What is the count of lines in the records that include "will"? Reply with that number alone.

(Data entries)
↓↓↓
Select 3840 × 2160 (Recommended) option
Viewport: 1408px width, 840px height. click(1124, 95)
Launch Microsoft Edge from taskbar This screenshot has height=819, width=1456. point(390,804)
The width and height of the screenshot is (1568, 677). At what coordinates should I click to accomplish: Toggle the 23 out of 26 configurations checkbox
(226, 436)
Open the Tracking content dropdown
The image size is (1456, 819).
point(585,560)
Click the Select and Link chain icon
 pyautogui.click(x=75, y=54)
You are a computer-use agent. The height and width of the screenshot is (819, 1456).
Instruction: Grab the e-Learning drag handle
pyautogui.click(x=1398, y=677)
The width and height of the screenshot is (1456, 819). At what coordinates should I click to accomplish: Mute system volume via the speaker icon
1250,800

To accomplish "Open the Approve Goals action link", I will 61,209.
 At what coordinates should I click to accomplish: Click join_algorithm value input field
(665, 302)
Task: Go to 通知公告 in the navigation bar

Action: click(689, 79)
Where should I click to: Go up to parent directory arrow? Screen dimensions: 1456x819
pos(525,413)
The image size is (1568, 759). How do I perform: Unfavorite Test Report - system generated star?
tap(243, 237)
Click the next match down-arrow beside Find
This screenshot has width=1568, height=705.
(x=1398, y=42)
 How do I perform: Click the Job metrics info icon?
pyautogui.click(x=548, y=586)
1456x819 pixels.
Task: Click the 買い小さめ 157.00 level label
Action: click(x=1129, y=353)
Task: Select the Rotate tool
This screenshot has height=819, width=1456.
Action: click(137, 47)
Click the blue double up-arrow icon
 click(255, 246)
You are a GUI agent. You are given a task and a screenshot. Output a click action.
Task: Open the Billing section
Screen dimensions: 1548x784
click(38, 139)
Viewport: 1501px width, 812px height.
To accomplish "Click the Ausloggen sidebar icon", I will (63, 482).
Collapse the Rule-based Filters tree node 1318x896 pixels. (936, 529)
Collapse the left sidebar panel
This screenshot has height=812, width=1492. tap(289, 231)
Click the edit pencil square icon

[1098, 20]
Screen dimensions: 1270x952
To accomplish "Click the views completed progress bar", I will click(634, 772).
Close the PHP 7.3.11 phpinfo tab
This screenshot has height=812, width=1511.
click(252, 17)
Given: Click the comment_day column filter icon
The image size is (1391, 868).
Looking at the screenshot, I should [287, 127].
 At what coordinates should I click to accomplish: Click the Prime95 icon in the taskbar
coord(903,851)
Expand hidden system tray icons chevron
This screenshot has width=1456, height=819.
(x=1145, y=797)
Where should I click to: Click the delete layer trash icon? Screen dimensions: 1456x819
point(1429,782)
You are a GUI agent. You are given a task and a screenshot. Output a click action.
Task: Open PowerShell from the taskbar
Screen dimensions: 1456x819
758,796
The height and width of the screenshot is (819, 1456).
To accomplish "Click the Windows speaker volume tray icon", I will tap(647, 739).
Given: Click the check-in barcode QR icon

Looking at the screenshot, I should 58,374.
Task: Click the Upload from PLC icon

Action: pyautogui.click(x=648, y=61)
↑↑↑
TASK ANSWER
4